El apostolado no es una cuestión añadida a su ocupación, sino una necesidad que brota espontánea de su religiosidad. Igual se la ve gestionando el delicado asunto de conseguir que unas monjas de Burdeos –inficionadas de jansenismo y enfrentadas con el obispo hasta el punto de verse sin misa en su casa– vuelvan arrepentidas a la comunión, que prodigando atenciones a los necesitados.
Su vuelta a Madrid y con el trato de María Ignacia Rico de Grande, a la que calificará como «dama santa», la hace entrar en un mundo desconocido para ella y ni siquiera sospechado: el contacto con las mujeres de bajos fondos enfermas, abandonadas y degradadas a las que hay que curar de enfermedades nauseabundas. ¡Hay que hacer algo!
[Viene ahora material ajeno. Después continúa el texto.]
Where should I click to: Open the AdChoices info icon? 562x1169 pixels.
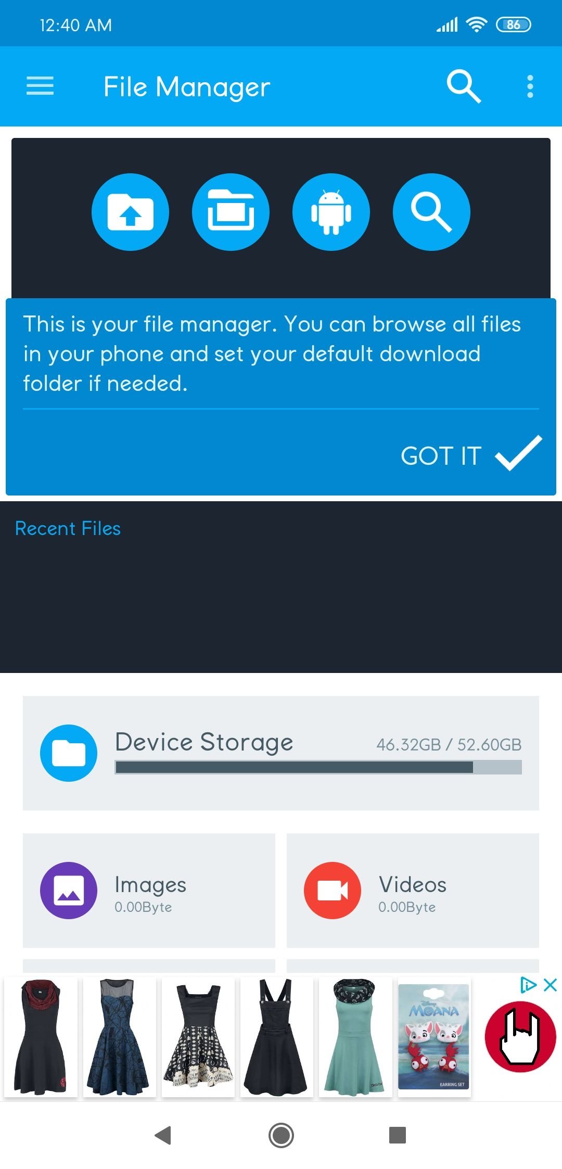pos(528,985)
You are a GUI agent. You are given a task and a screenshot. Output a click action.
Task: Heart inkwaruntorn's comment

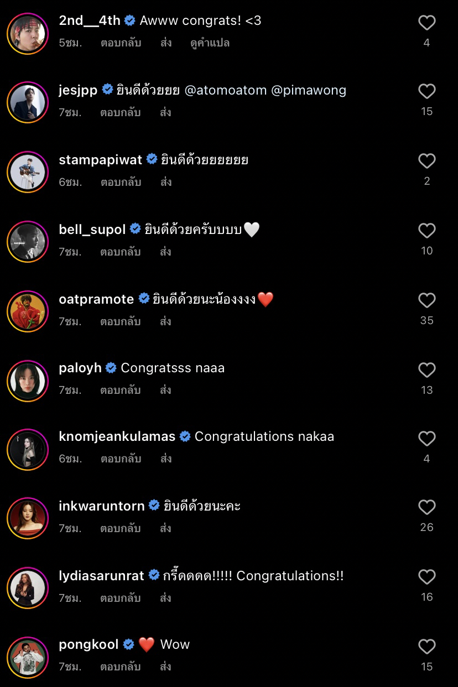(426, 507)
Es preciso acogerlas, prevenir que esto suceda y remediar cuando ha sucedido.
Es el momento de poner en marcha una casa para acoger a estas pobres féminas utilizadas por la pasión mala y el egoísmo infame que luego las tira y desprecia. Pero ahora su familia le niega el trato y las antiguas amistades le vuelven la cara; quienes le deben favores de otro tiempo le niegan ahora no solo la ayuda material que necesita para los demás, sino hasta el ánimo, el consuelo y el saludo. Todos están horrorizados con el cariz que ha tomado su vida, augurando que aquella dedicación a las mesalinas no tiene ni pies ni cabeza y que se autodestruirá pronto con estrépito.
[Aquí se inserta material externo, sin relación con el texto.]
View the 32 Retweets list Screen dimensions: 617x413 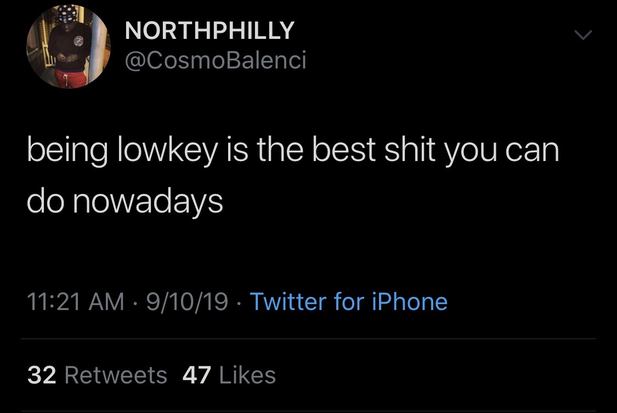97,375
Los grandes, que ven desaparecer sus motivos de entretenimiento, la maldicen. Hay calumnias ante la mesa del Arzobispo de Toledo, quien también por su parte la humilla en público. Se multiplican amenazas físicas, llegando hasta el extremo de sufrir incendios provocados y envenenamientos con pócimas; se vuelca en pasquines y periódicos toda la baba de los malos y la de los que parecían buenos. Ella entendía ‘la persecución de los malos’ por comprender que algunos perdían ganancias, a otros se les iba de la mano el objeto de sus pasiones, y otros –importantes– se dolían por la afrenta de hacerse público que estaban despreciando lo que antes ellos mismos mancillaron. Pero lo que le causó indescriptible dolor fue ‘la persecución de los buenos’ que llegó hasta el punto de afirmar en una de sus cartas que hubo momentos en los que se sabía despreciada por todo el clero madrileño.
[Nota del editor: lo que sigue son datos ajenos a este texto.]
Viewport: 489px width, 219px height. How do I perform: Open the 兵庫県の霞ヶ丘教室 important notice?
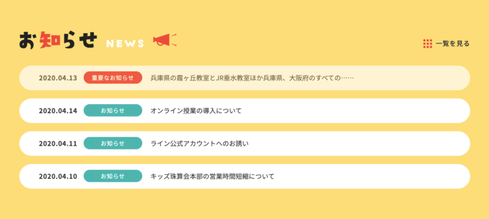coord(252,78)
Sola, triste y despreciada encuentra su refugio, consuelo, apoyo y ánimo en el Santísimo Sacramento. Nunca pensó fundar nada, pero de la mano la lleva Dios a poner en marcha un Instituto con sus colaboradoras más próximas, con aquellas que se le habían ido uniendo poco a poco en la atención, acogida e intentos de redención de aquellas desgraciadas mujeres, que con más frecuencia de la deseada las humillaban empleando insultos procaces y soeces mientras las cuidaban. Nacen las Adoratrices del Santísimo Sacramento y de la Caridad para que al amor de Jesucristo en la Eucaristía le siga la caridad práctica con las personas peor maltratadas por la sociedad, poniendo los medios –que en este caso fueron escuelas y colegios– para que se pueda prevenir con buenos principios el mal. De Madrid se pasa primero a Zaragoza, Valencia, Barcelona, Burgos y, luego, a muchas ciudades más.
Marcha a Valencia porque se ha desarrollado allí una epidemia de cólera y quiere estar presente entre las suyas. Fue el año 1865. Se la vio activa con una caridad incansable, atendiendo a los enfermos y contagiándose ella misma de la enfermedad que le ocasionó la muerte el 24 de agosto. Fue canonizada en 1934.